On the fifth floor of Toronto's National Ballet School, two women stand at opposite ends of a bright studio. I can't stop staring at their arms. The younger woman, stage right, pulls her violin bow in swift, purposeful strokes over the strings of her amped instrument. Across the room, the older woman curls into herself like a sleeping bird. Her arms start to unfurl in tiny sentient notches, then stretch like tilted wings on either side of her body.
Peggy Baker is a renowned modern dancer and choreographer coming to the end of a 40-odd-year career as a performer. Sarah Neufeld is a composer and violinist – a member of Canada's hugely successful indie band Arcade Fire – and in the upswing of an exciting international career. They're collaborating on a piece called fractured black, which sets one of Neufeld's more complex violin compositions to original solo choreography by Baker. Listening to the two Canadian artists chat after rehearsal, I'm struck by their excitement at working together, the palpable sense of respect and curiosity for each other's process and approach.
"It's your stamina I can't get over," Baker says to Neufeld. "Such intricate, involved music and you're always ready to keep going. You never want a break."
"Oh my God," says Neufeld, laughing. "I would be absolutely mortified if I was the one who needed a break after seeing everything that you do."
Baker and Neufeld have been brought together under the auspices of Fall for Dance North, the Canadian incarnation of a wildly popular New York dance festival, which debuts at Toronto's Sony Centre next week.
The local dance community has rallied behind FFDNorth because of its attempt to address some big dance issues in the Toronto arts scene – namely accessibility, regionalism and the exclusivity that comes from pricey tickets.
The three-night festival showcases premiere Canadian artists alongside renowned companies from all over the world, including the likes of the iconic U.S. company Alvin Ailey American Dance Theater. But the news gets better than that: All tickets are $10. It means that people who are frequently deterred by the cost of going to the ballet can see some of the country's best companies – and internationally celebrated choreographers such as Christopher Wheeldon and Ohad Naharin – for less than the cost of going to a movie.
"Toronto lags behind as an international dance town," says Istanbul-born FFDNorth artistic director Ilter Ibrahimof, who worked as a curator at Fall for Dance New York for several years. He loved the impact the festival had on that community, bringing a range of international companies and dance genres to audiences who typically stayed away from dance.

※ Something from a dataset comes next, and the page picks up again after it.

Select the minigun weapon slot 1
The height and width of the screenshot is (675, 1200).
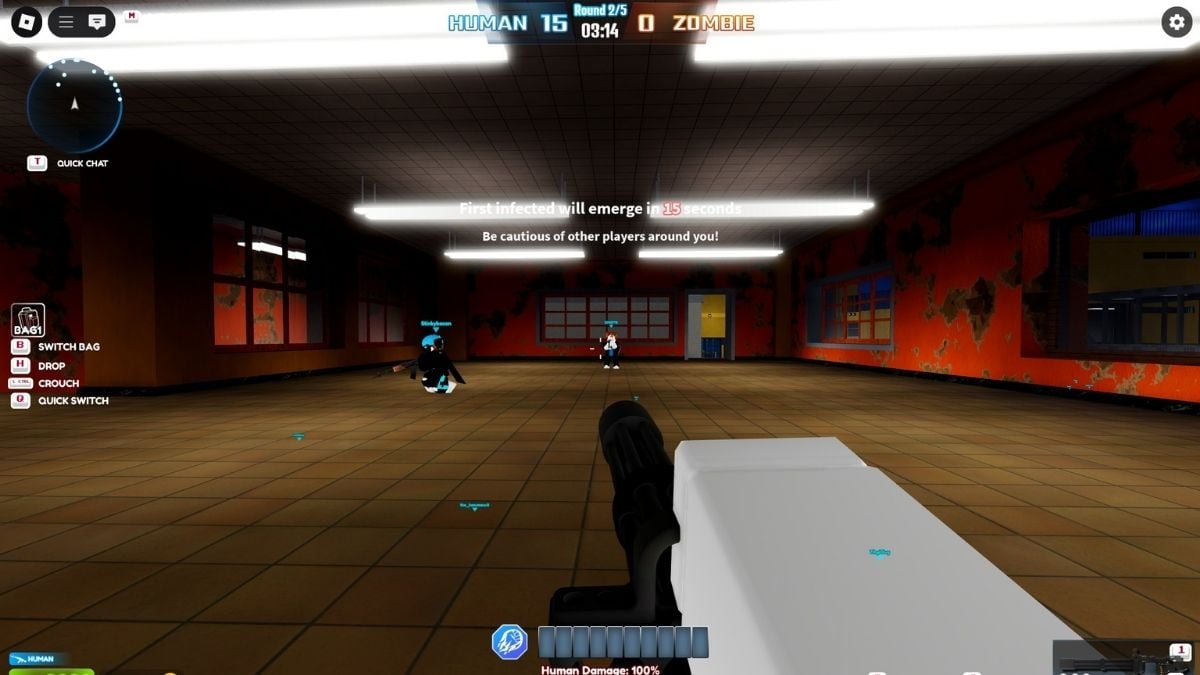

After moving to Montreal, he approached Sony Centre's programming CEO Mark Hammond with the idea of a Canadian offshoot. "Fall for Dance is like a high-quality sampling menu. It lets people see a range of genres and figure out what they like, what they're interested in seeing more of."

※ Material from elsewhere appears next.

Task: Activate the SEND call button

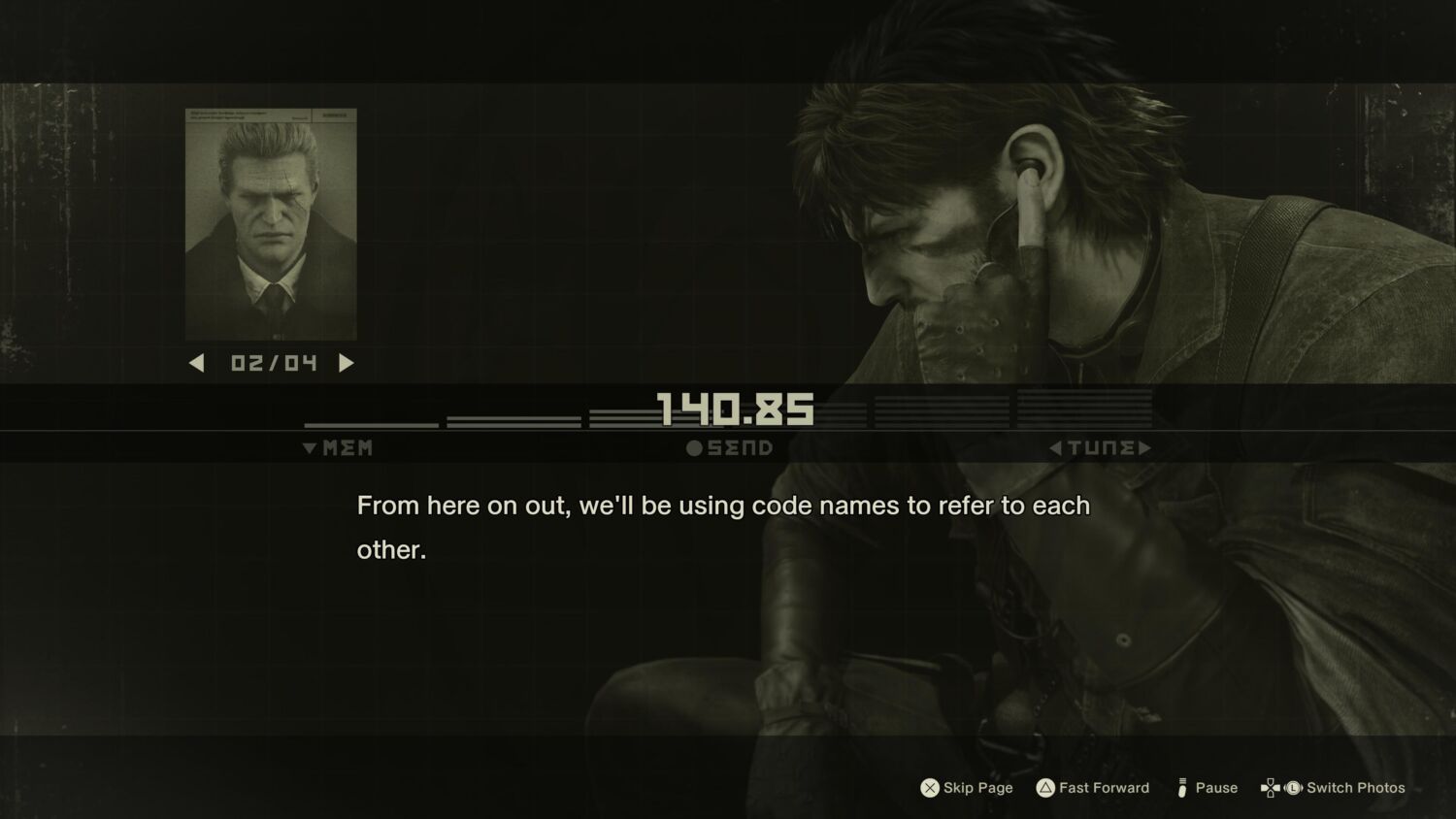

The festival is composed of two different programs and features an array of form and style. On the Canadian front, we get the Toronto Dance Theatre performing Christopher House's classic Vena Cava; a piece by Cayetano Soto from Ballet BC (for which the company just received rave reviews at Jacob's Pillow Dance Festival in Massachusetts); and repertoire from Esmeralda Enrique Spanish Dance Company. The National Ballet of Canada, which performed at the New York festival in 2008, also jumped at the chance to get involved. Principal dancers Evan McKie and Kathryn Hosier will be performing a duet by the company's rising choreographic associate (and fellow principal dancer) Guillaume Côté. International companies include the Atlanta Ballet; DanceBrazil; a renowned classical Odissi company from outside Bangalore, India, called Nrityagram; and a critically lauded tap company from New York called Dorrance Dance. The Alvin Ailey American Dance Theater will perform in both programs.
On top of that, Fall for Dance North has commissioned two original works. In addition to the Baker/Neufeld collaboration, there's an exciting all-Canadian, First Nations hoop dance, curated and directed by Santee Smith, artistic director of Kahawi Dance Theatre.
"This is my first commission in 15 years," Baker says, explaining that the opportunity to work with Neufeld essentially pulled her out of retirement as a performer. "I wanted to work with a younger woman – a new artist from a different generation."
Baker likes the way the image of two women occupying opposite ends of the stage suggests something temporal – the trajectory of an artistic career. She adds that live violin accompaniment offers the opportunity for a certain onstage rapport and interaction that you can't get with a cellist or pianist. And Baker relishes the choreographic challenge of Neufeld's textured musicality. For Neufeld, collaborating with a dancer feels natural, inevitable even. "My music is just so physical to begin with," she says.
In Ibrahimof's mind, this year's Fall for Dance North is only the beginning of what he thinks the festival can do. In future years, he's hoping to commission longer pieces and to add a second stage, allowing for more intimate performances. "Toronto is a great place for Fall for Dance because of its extreme diversity, its openness. In a way, it's almost better-suited to this festival than New York."
Fall for Dance North runs at Toronto's Sony Centre from Sept. 29 to Oct. 1. For more information: ffdnorth.com.
Editor's note: An earlier online version of this story misspelled Ohad Naharin's name. Also, instead of Greta Hodgkinson, Kathryn Hosier will dance in NoBC's piece.